EXERCISE DATA
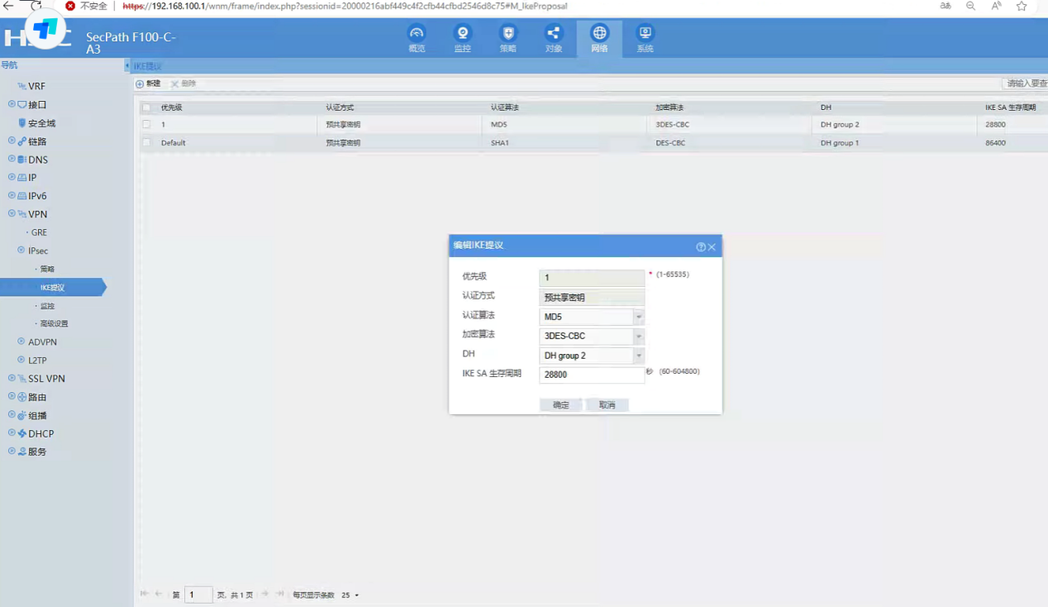Select the 对象 objects icon
This screenshot has height=607, width=1048.
554,34
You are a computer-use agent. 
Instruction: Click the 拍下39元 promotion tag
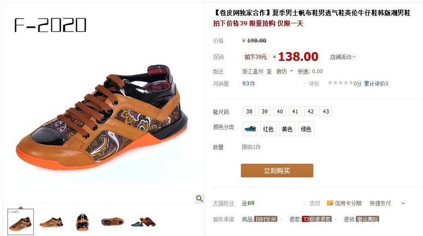(256, 57)
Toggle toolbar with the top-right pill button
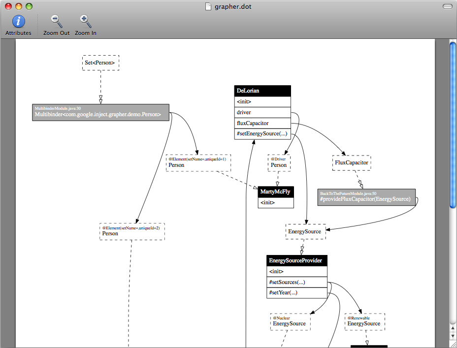The width and height of the screenshot is (457, 348). (447, 6)
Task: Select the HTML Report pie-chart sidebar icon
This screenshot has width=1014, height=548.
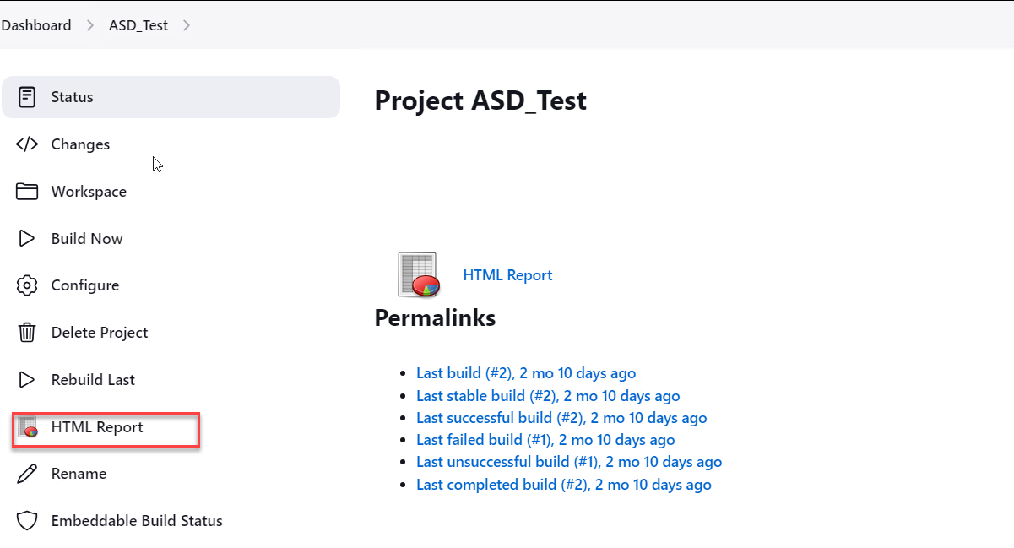Action: (x=28, y=428)
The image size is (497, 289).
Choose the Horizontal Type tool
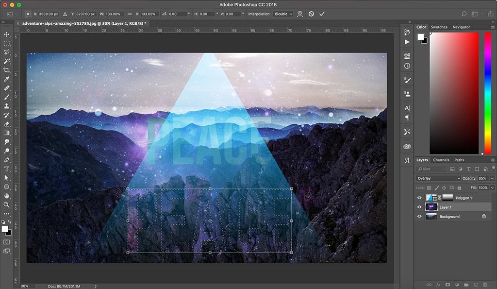tap(7, 169)
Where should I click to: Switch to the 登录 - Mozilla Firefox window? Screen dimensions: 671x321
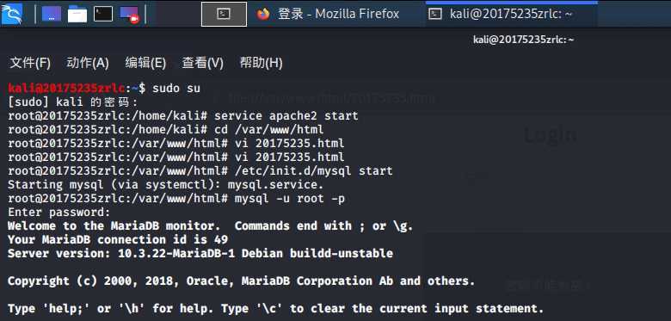coord(328,14)
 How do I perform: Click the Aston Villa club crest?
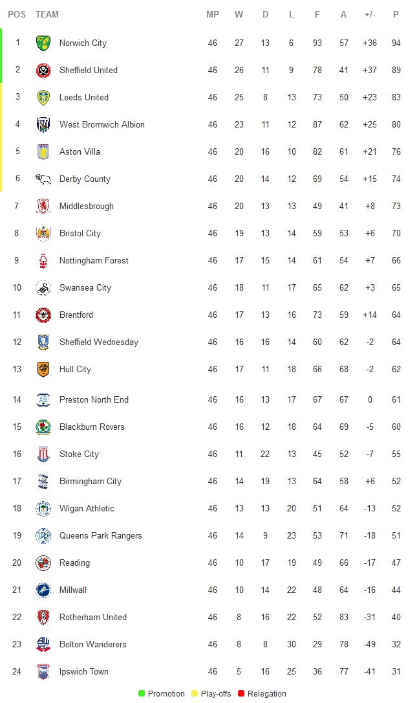pos(43,152)
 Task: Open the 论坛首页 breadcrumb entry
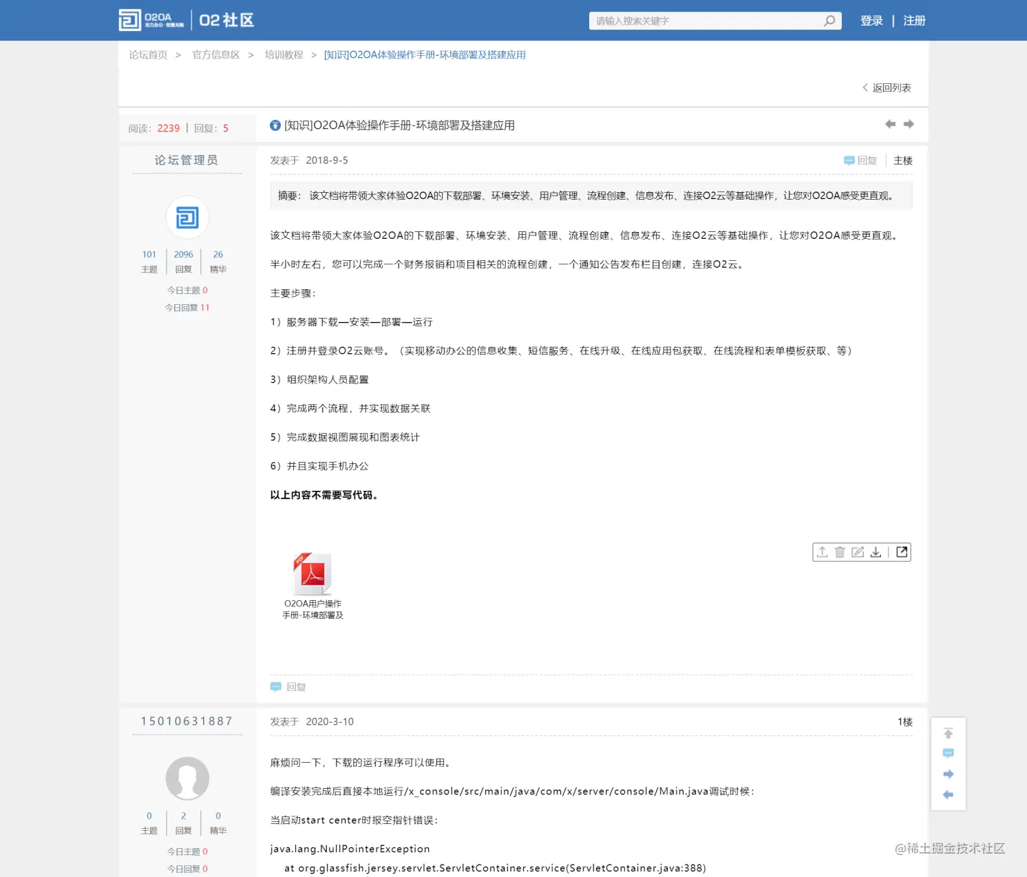147,54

EXERCISE DESCRIPTION
Reproduce the lines from the line with "The image size is (497, 289)." through the last line of the entries exactly, including both ends and excluding pictures.

RESPONSE BOX
The image size is (497, 289).
Choose the Horizontal Type tool
tap(7, 169)
Where should I click to: Switch to the 登录 - Mozilla Firefox window? Screen dimensions: 671x321
coord(328,14)
 How do I perform: Click the Aston Villa club crest?
pos(43,152)
 Task: Open the 论坛首页 breadcrumb entry
147,54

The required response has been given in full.